[Opening INFORMATION section]

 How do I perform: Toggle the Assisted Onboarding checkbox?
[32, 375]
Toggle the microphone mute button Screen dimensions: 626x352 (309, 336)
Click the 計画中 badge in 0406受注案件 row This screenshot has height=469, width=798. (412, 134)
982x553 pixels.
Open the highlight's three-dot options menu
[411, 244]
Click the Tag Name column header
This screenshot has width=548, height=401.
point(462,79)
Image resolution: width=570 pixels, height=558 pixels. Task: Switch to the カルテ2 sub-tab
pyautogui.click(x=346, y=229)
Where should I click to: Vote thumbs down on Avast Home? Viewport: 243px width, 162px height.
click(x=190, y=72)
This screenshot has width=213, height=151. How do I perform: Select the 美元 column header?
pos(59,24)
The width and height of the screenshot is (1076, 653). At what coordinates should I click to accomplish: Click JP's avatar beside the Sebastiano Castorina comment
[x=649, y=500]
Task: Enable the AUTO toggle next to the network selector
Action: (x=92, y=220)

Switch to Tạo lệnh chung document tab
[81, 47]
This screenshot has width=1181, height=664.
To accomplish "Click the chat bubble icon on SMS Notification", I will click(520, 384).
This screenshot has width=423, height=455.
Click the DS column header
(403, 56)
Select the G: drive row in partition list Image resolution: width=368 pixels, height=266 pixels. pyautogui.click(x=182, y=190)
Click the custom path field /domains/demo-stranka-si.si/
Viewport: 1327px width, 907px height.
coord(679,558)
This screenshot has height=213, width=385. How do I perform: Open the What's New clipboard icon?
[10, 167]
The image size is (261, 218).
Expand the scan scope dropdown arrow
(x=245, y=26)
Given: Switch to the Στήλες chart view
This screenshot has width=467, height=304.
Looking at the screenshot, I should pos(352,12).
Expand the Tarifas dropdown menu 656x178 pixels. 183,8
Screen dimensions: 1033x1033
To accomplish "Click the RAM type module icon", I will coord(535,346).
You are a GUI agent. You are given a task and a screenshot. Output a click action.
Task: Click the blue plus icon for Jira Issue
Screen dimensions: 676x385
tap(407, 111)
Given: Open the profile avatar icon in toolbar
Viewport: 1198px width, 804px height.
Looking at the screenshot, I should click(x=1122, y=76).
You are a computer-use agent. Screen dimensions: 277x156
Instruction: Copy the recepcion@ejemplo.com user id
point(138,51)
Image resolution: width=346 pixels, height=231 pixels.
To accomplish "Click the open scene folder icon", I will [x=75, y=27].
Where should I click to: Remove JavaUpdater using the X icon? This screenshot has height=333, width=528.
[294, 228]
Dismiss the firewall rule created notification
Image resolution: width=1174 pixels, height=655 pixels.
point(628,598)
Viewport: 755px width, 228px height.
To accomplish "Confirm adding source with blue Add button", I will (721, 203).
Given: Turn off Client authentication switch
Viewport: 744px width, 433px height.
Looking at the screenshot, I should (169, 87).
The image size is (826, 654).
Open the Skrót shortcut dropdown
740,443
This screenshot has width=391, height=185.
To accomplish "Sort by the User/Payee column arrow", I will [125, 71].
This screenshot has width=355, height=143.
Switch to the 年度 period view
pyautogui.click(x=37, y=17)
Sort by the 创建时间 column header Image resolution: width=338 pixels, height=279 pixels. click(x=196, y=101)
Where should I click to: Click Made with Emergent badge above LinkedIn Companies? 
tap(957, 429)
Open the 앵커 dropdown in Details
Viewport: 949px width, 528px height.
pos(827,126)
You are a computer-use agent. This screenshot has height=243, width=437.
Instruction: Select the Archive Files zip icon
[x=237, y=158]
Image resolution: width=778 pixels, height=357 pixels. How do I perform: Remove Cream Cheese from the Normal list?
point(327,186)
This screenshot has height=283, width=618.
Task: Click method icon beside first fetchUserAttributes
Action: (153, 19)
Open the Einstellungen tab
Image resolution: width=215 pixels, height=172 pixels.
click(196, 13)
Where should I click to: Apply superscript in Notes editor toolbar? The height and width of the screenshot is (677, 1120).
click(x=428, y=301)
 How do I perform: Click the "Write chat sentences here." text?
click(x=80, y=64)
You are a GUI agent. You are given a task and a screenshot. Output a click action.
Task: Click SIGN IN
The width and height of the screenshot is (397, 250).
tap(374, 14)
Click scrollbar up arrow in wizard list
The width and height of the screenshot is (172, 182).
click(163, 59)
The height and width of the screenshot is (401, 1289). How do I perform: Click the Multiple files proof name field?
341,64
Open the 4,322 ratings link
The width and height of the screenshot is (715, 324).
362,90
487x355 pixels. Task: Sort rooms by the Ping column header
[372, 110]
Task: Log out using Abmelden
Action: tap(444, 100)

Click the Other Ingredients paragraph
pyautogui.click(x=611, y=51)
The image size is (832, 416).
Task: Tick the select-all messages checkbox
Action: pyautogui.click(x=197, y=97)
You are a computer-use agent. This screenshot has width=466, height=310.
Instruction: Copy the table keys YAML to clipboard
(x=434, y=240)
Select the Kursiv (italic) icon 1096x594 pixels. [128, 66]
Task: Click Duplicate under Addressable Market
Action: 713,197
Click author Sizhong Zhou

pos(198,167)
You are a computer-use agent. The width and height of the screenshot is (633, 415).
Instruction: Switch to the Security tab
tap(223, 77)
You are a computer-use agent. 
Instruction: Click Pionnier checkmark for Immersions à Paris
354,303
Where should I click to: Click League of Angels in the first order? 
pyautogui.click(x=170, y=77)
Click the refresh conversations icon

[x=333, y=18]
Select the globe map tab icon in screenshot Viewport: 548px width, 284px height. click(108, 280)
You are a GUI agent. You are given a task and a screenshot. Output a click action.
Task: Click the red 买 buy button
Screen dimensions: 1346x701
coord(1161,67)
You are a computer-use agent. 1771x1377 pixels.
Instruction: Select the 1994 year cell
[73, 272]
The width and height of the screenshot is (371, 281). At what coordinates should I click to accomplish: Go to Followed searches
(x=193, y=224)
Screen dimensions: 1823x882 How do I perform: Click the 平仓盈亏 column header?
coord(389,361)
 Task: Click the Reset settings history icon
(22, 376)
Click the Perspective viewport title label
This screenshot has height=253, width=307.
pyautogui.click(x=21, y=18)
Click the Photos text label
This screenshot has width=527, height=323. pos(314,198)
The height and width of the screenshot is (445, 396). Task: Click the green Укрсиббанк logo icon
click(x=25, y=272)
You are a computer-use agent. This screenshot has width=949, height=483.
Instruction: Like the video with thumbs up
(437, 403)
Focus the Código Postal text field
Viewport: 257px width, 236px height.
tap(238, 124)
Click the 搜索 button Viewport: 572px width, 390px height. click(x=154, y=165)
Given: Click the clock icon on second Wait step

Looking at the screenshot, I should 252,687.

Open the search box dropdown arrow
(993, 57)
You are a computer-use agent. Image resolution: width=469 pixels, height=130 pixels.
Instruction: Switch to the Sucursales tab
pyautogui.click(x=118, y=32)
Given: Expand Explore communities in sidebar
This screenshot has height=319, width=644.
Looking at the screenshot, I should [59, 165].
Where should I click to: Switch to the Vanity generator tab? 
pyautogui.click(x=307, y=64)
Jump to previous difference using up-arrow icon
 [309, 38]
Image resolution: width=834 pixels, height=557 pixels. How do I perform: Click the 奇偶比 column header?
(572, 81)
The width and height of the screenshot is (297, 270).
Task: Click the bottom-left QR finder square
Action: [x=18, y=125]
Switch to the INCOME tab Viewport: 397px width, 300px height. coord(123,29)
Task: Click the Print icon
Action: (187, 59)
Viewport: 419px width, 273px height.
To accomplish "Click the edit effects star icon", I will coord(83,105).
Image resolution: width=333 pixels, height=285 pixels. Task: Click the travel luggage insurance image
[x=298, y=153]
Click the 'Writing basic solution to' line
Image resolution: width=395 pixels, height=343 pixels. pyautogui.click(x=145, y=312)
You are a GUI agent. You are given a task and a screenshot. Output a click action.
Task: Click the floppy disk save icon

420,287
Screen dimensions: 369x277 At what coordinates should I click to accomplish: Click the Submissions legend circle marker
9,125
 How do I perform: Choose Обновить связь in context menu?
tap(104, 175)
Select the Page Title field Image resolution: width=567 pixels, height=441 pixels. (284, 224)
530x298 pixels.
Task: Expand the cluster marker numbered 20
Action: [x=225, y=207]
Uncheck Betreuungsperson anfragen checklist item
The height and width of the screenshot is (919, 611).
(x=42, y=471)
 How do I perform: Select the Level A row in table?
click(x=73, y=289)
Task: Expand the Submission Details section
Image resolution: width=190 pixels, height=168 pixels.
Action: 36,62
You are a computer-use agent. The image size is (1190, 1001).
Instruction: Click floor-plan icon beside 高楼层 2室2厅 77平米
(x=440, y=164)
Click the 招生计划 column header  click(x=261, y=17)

[Closing INFORMATION section]

# [YOUR GOAL]
Begin at the line above that has "Where should I click to: Switch" and stop after the line that has "Viewport: 419px width, 273px height.", copying each line exactly and adding nothing else.

# [TASK OUTPUT]
Where should I click to: Switch to the Vanity generator tab? 
pyautogui.click(x=307, y=64)
Jump to previous difference using up-arrow icon
 [309, 38]
Image resolution: width=834 pixels, height=557 pixels. How do I perform: Click the 奇偶比 column header?
(572, 81)
The width and height of the screenshot is (297, 270).
Task: Click the bottom-left QR finder square
Action: [x=18, y=125]
Switch to the INCOME tab Viewport: 397px width, 300px height. coord(123,29)
Task: Click the Print icon
Action: (187, 59)
Viewport: 419px width, 273px height.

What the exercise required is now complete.